A sexual assault on a woman. Unfortunately, this is not an uncommon story. This time it was a CBS correspondent reporting from Egypt on the problems going on there right now. Problems I am not going to discuss now, because they will take away from what this blog is about. This was an attack on a woman who was trying to get the story of these people out to the rest of the world. The same people who attacked her are people she was telling the story of. First I want to commend Ms. Logan on her decision to make her attack public knowledge. That is something that a person who has been sexually assaulted never has to do, and often times do not do. It is a very personal, private matter and to go public about it is not an easy thing to do.
This blog post was inspired by other comments on other blogs and websites. One person even posted on their Twitter "sometimes we have to find humor in the small things", while as a general rule, I think humor can help people get through a lot, a sexual assault is neither a "small thing" nor is it in anyway humorous. This person also posted on their Twitter that Ms. Logan "had to outdo Anderson" by getting raped. Yes, that was her plan, outdoing Cooper Anderson. On a blog someone posted on Feb. 3rd: "OMG if I were her captors and there were no sanctions for doing so? I would totally rape her". That blog has since been updated to say "Super funny joke deleted in the light of sad news that Lara Logan was raped in Egypt. Can I just say, however, that I soooo totally called this?" First of all, the supposed "joke" was not funny at all, even if Ms. Logan had not subsequently been raped, and it should never have been said. Second of all, taking credit for "calling" a sexual assault? Really? What kind of person posts this stuff?
This blog post is not about what other bloggers are posting, though. It may have been inspired by other people and other blogs, but it is about blaming the victim. In the case of a sexual assault, the victim is often blamed. She was wearing provocative clothing or she said yes up until that point, how could she expect him to stop or as some people are saying in this case, she should not have been there. These comments or any comments like them all do the same thing. They blame the survivor. Yes survivor. Because if a person is attacked and they are continually called a victim, that is what they will continually be thought of. Ms. Logan was a victim, she is now a survivor. At some point we have to take back our control. It is at that point we are no longer a victim. My first marriage was abusive. I allowed myself to be a victim for many years after the marriage ended. Until I realized that I survived the situation and came out a stronger woman. I am a survivor and will never be a victim again. Once I realized I was a survivor was also when I stopped being in relationships where I was in someway abused, whether it be physically, emotionally, or mentally. Like all survivors of abuse I am now in control of my own life.

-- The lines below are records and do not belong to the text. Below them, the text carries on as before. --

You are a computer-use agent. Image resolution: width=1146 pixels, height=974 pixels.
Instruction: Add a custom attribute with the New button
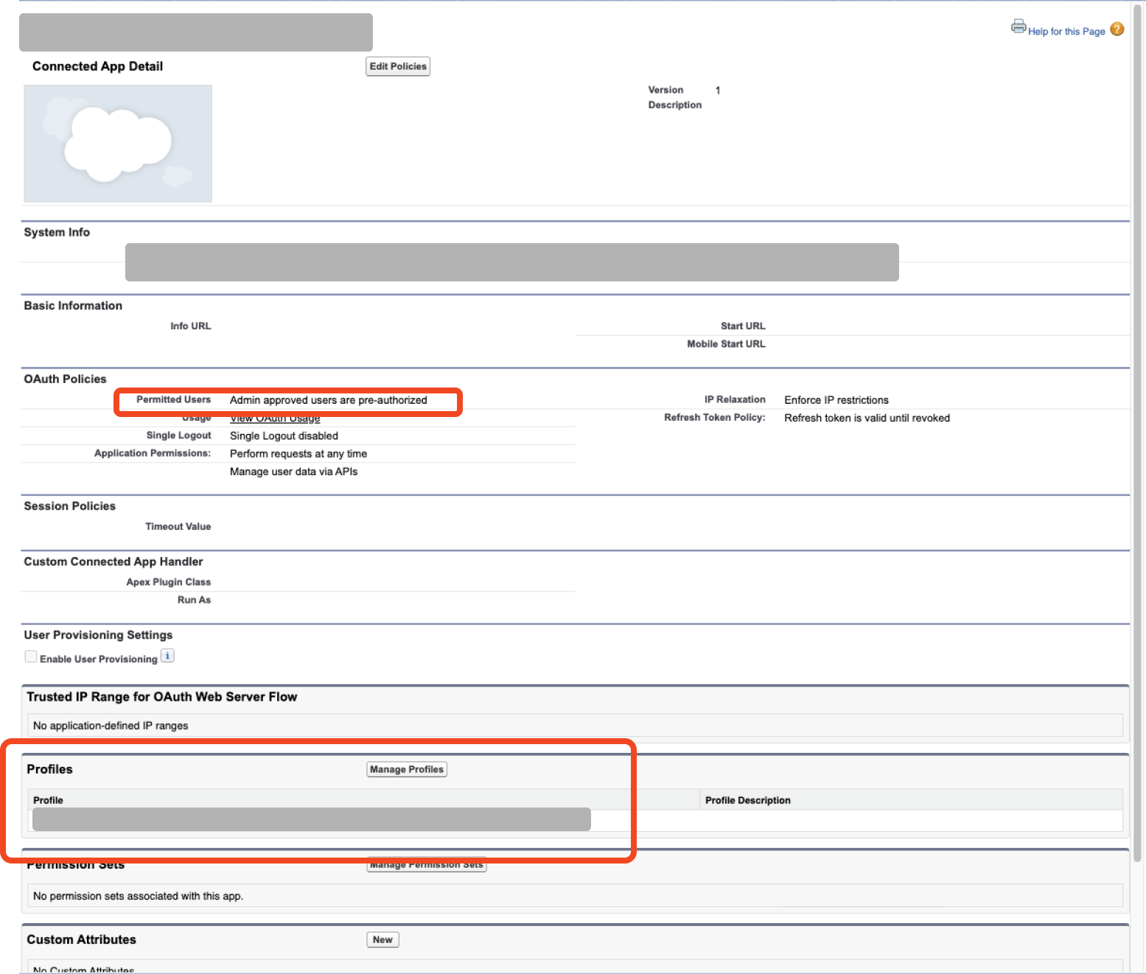[x=382, y=939]
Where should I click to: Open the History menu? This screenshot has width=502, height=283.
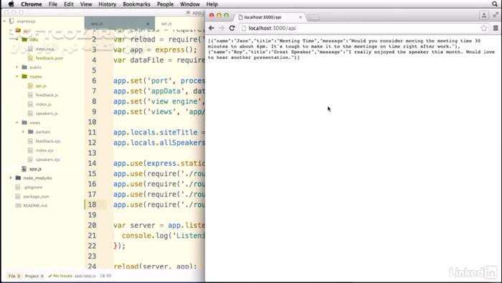point(108,4)
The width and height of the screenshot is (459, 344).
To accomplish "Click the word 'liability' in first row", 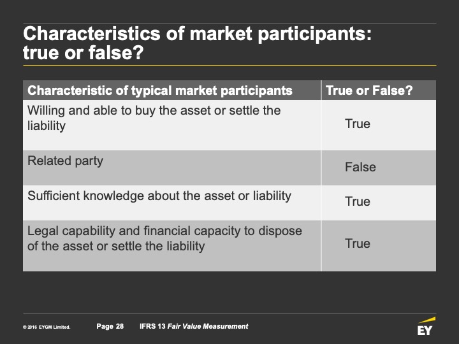I will tap(47, 126).
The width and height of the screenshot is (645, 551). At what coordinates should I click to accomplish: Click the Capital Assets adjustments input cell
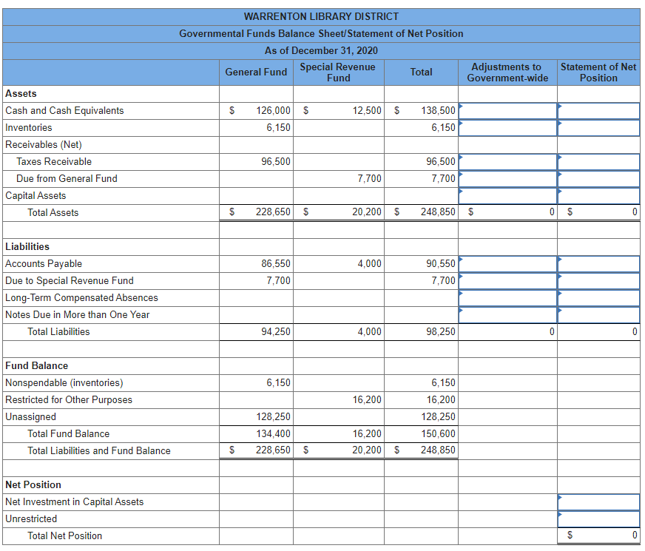click(x=506, y=195)
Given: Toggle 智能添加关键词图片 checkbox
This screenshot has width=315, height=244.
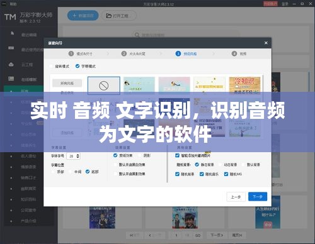Looking at the screenshot, I should pos(177,155).
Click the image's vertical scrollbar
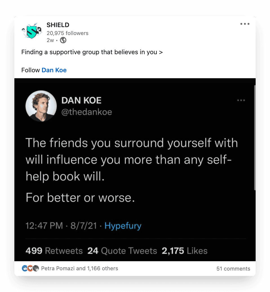270x292 pixels. (254, 138)
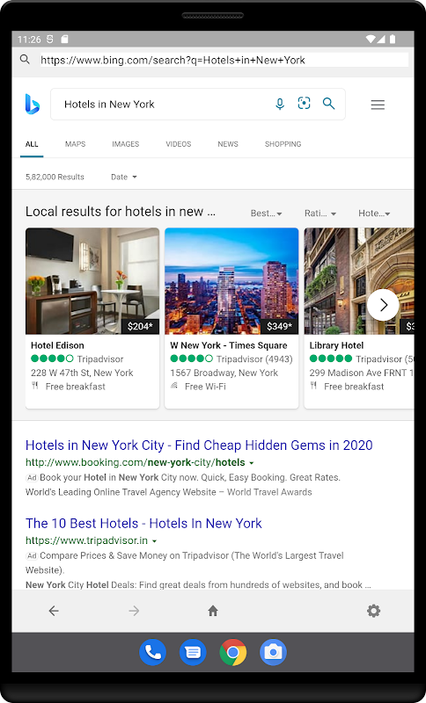
Task: Tap the Bing logo icon
Action: tap(33, 104)
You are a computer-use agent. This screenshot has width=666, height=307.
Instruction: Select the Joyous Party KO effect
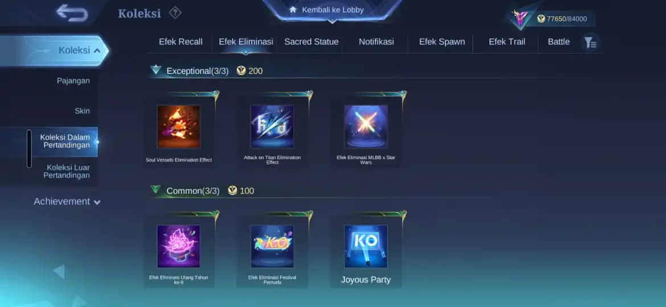pos(365,246)
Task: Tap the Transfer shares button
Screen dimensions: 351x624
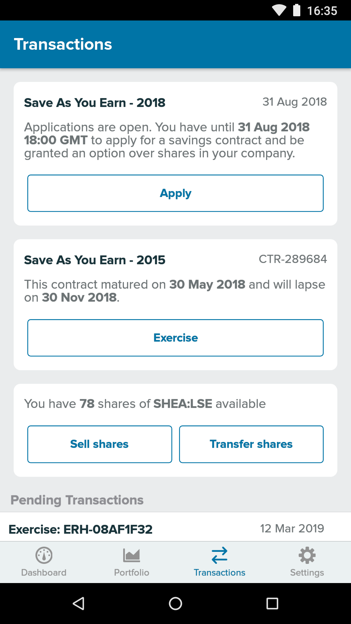Action: click(251, 444)
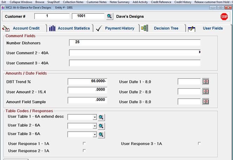Open calendar picker for User Date 3
Image resolution: width=233 pixels, height=160 pixels.
(x=206, y=102)
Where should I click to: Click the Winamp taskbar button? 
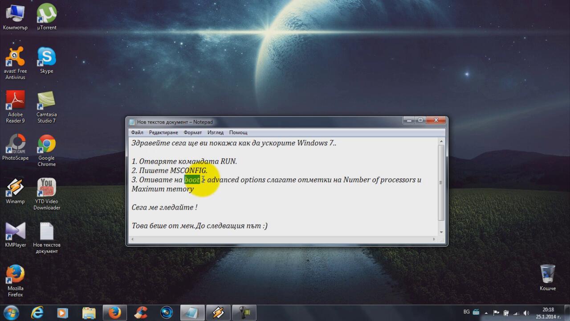pos(218,313)
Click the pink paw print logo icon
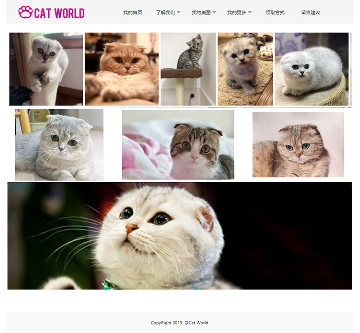360x333 pixels. pos(25,12)

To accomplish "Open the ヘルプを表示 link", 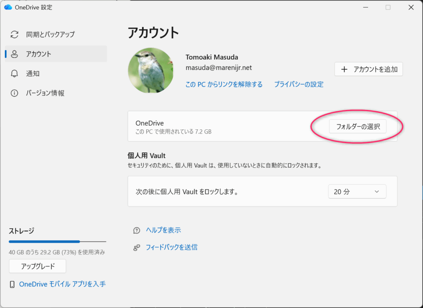I will click(163, 230).
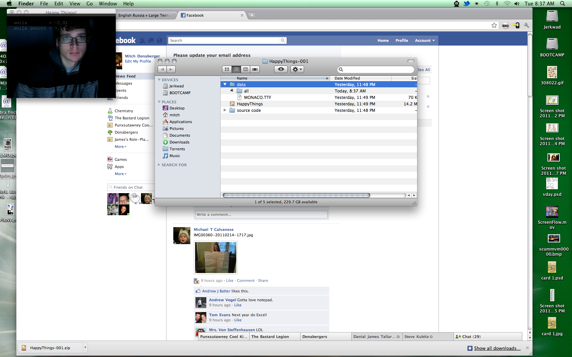
Task: Switch Finder to Cover Flow view
Action: click(x=255, y=69)
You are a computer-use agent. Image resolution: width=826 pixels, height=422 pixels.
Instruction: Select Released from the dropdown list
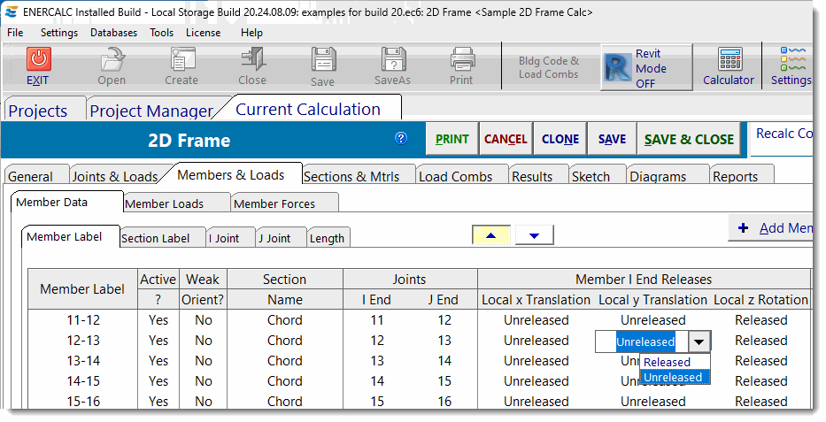coord(667,362)
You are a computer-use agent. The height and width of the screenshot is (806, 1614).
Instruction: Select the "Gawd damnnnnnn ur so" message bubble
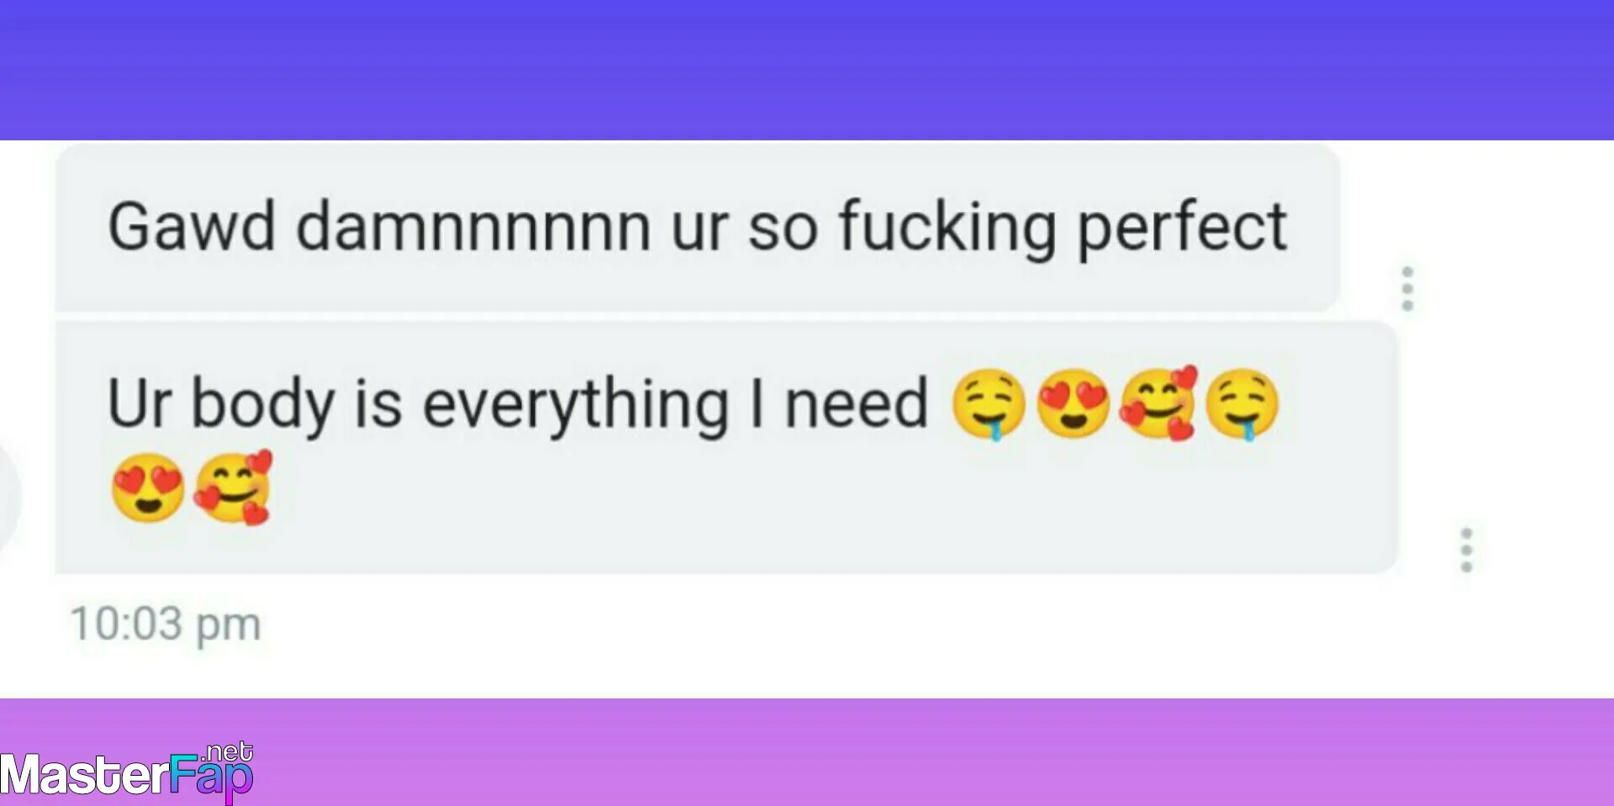pos(698,228)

Back to the subject at hand. There is nothing that gives one human being the right to abuse another. Nothing at all. Not what they are wearing. Not where they are. Not when they say no. Or any other reason that people find to blame the victim. Myself, as strong as I think I am, I could not be in another country where there was a lot of unrest reporting on the situation. Not because I don't think I would belong there, but because I think I would be too afraid to be there. But I have every right not only to be there, but to be there without being attacked. I have every right to be anywhere I choose, any time I choose. So does every women. When we blame the victim we are taking the focus off of where it needs to be. First of all, we need to think about the what the woman went through and what she may need to get through it. Second of all we need to think about the perpetrator and the fact that he (or she) needs to face consequences for their actions.
One of my most fervent wishes is that when we think about the victim or survivor of any crime, we don't think of what the person was doing or wearing or where they were, or find any way at all to blame the victim. We simply think of the person as a victim of a crime and do whatever we can to help get that person through the tough times. Help them to become a true survivor, not just a person who survived the crime, but a person who overcame the crime in every way. A person who got through the pain, physical, mental and emotional pain, and came out the other side. Let's simply be kind, compassionate human beings who want to help our fellow citizens, instead of making their life more difficult.